-- RECORDS FOR THE TASK follows --

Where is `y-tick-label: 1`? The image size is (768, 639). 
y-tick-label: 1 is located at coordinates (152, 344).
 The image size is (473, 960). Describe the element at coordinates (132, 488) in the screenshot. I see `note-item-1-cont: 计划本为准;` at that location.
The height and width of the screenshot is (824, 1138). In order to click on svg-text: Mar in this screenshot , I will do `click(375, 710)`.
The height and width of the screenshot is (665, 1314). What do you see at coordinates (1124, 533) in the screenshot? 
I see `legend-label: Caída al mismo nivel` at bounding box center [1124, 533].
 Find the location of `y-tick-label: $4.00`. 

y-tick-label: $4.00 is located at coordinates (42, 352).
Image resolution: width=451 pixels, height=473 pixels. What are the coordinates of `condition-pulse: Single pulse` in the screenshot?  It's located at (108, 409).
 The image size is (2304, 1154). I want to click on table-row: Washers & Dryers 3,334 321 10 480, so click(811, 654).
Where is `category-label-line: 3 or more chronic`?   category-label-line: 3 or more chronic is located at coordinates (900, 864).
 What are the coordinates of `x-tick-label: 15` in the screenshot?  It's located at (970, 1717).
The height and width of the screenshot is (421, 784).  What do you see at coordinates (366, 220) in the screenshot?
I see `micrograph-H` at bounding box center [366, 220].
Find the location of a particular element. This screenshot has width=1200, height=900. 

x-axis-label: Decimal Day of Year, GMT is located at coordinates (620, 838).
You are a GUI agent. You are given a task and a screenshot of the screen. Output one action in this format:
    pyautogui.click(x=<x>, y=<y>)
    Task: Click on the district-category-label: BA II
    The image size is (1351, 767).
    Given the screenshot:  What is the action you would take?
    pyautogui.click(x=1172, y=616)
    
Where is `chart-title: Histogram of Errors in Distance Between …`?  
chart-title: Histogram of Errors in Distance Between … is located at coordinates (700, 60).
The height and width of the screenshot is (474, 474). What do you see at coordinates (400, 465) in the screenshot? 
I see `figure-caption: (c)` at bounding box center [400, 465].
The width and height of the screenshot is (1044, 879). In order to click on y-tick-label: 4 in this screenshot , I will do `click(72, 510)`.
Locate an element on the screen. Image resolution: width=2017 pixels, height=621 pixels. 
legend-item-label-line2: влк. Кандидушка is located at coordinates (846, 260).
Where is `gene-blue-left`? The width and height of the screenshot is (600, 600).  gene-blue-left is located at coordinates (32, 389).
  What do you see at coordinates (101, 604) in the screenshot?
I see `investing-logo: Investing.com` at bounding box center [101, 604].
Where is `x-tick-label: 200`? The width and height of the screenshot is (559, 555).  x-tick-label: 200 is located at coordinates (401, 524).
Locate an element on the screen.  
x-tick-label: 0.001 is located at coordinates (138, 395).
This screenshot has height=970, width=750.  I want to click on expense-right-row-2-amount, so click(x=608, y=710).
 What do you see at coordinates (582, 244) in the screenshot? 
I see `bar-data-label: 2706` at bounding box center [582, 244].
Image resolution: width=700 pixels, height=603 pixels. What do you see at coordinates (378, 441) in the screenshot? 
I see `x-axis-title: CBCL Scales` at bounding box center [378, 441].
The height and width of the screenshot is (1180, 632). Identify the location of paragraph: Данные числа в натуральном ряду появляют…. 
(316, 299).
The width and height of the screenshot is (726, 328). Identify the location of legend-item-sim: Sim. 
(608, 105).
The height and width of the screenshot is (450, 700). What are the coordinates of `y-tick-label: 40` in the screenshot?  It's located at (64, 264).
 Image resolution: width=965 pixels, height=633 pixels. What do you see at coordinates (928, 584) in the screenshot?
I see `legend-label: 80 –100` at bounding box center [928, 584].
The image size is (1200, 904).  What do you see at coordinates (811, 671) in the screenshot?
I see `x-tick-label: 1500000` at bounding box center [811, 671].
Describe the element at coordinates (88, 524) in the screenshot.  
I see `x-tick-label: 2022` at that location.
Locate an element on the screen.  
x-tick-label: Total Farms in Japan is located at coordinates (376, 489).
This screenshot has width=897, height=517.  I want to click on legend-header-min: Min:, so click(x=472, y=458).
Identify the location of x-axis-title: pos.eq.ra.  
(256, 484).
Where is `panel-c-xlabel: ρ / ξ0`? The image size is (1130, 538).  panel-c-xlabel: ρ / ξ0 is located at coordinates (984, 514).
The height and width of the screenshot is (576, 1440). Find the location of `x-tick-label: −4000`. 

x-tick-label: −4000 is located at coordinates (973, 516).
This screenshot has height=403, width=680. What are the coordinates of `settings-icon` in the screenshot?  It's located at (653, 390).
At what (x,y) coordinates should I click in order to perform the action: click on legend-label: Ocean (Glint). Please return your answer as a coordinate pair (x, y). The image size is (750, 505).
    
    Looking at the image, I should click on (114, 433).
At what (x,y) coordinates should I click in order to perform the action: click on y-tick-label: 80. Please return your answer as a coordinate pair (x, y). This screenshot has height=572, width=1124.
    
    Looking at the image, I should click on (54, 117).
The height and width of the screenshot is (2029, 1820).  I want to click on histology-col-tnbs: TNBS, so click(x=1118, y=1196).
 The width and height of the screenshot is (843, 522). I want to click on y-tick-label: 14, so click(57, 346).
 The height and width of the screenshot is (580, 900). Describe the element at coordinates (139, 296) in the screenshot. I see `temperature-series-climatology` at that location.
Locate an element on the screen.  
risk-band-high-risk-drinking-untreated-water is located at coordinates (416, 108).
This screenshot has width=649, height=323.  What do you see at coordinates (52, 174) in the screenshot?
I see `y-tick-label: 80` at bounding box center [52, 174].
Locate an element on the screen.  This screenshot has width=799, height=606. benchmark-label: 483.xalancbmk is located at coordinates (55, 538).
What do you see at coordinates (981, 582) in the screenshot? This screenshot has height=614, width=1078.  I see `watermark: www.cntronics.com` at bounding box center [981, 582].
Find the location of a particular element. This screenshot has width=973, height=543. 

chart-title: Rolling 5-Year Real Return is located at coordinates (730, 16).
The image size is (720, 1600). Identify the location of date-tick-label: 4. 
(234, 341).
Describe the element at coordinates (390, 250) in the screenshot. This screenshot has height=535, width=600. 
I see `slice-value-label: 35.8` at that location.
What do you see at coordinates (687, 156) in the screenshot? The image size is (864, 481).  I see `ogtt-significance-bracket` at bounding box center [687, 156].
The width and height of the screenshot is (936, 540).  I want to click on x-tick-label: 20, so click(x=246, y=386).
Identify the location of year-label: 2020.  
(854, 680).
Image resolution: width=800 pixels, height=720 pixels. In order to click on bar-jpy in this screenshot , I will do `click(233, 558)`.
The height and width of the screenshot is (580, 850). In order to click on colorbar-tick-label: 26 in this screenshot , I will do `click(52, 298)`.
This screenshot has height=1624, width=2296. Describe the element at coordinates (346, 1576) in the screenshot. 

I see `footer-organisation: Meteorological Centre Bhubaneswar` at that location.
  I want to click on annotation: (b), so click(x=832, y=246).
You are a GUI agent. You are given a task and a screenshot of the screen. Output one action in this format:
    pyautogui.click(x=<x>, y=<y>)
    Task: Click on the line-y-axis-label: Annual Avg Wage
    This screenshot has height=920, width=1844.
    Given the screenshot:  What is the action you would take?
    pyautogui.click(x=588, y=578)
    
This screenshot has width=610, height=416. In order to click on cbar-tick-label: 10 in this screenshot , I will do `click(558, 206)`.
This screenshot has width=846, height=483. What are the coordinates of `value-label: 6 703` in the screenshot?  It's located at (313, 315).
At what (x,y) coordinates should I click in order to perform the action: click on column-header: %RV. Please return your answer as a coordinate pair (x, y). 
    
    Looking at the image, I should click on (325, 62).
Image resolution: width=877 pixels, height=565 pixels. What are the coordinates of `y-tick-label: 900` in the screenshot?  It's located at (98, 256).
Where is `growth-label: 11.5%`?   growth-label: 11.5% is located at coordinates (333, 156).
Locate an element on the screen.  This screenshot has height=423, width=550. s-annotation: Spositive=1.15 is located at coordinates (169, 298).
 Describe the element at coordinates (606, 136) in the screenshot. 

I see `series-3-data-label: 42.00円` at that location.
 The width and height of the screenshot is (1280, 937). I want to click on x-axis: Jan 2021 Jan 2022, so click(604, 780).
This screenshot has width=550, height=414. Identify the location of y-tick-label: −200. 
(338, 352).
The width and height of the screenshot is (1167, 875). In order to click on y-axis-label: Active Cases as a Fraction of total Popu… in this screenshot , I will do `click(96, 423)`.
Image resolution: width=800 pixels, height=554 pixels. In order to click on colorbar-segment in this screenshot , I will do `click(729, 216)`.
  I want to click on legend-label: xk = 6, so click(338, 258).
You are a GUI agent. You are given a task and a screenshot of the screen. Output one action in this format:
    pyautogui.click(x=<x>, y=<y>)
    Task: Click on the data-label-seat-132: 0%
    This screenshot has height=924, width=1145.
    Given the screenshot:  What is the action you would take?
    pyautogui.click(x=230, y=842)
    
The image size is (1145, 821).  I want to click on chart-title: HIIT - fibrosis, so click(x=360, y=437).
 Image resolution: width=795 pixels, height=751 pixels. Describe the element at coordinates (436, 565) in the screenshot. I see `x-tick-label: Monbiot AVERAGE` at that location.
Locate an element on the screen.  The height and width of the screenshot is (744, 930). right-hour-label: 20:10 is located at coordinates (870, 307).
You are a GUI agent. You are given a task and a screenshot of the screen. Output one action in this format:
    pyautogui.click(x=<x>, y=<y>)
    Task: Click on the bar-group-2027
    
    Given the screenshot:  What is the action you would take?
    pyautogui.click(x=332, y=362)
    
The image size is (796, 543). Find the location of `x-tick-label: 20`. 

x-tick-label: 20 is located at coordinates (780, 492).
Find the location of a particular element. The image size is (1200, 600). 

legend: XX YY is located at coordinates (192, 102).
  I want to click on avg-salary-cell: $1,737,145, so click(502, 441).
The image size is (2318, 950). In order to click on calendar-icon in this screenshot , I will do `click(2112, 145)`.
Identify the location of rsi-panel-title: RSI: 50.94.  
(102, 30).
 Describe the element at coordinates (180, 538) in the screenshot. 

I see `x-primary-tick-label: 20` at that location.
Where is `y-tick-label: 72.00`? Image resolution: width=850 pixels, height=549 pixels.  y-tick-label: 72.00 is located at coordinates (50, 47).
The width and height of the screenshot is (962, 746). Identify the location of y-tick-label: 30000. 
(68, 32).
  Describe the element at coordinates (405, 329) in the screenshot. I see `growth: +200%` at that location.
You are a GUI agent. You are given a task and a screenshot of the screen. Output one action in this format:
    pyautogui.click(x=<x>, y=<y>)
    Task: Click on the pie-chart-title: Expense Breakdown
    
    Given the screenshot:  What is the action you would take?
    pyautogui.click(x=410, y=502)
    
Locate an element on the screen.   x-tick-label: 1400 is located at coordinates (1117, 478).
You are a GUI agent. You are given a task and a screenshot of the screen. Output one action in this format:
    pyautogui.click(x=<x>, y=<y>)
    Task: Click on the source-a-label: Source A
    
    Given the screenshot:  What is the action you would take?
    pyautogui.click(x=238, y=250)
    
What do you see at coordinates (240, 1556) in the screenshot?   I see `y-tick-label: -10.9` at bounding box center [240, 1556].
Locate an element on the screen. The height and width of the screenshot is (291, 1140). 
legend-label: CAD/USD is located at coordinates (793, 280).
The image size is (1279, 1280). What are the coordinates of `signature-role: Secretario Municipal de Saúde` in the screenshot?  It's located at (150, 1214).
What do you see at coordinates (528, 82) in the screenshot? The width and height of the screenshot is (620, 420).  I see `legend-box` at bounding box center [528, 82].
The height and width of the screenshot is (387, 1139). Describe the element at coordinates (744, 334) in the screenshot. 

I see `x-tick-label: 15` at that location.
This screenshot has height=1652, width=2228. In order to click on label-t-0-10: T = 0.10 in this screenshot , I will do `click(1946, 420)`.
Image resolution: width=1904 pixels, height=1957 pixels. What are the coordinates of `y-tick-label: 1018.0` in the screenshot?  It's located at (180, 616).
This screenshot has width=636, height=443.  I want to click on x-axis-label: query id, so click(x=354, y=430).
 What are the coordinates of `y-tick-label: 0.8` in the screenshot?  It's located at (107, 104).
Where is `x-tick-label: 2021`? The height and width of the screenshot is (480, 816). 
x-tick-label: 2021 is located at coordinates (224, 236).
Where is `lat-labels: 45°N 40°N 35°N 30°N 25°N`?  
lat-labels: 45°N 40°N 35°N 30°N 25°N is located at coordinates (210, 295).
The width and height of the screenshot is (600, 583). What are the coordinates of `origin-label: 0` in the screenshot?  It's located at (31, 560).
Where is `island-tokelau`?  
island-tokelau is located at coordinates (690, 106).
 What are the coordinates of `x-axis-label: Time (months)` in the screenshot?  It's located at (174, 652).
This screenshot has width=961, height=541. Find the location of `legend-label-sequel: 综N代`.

-- RECORDS FOR THE TASK concluded --

TASK DETAILS ::
Reproduce the rows from the line containing "at (107, 104)." through the end of the rows, inclusive, swapping "screenshot" for "image" and leaving everything else unchanged.

ANSWER SECTION ::
 What are the coordinates of `y-tick-label: 0.8` in the image?  It's located at (107, 104).
Where is `x-tick-label: 2021`? The height and width of the image is (480, 816). 
x-tick-label: 2021 is located at coordinates (224, 236).
Where is `lat-labels: 45°N 40°N 35°N 30°N 25°N`?  
lat-labels: 45°N 40°N 35°N 30°N 25°N is located at coordinates (210, 295).
The width and height of the image is (600, 583). What are the coordinates of `origin-label: 0` in the image?  It's located at (31, 560).
Where is `island-tokelau`?  
island-tokelau is located at coordinates (690, 106).
 What are the coordinates of `x-axis-label: Time (months)` in the image?  It's located at (174, 652).
This image has width=961, height=541. Find the location of `legend-label-sequel: 综N代`.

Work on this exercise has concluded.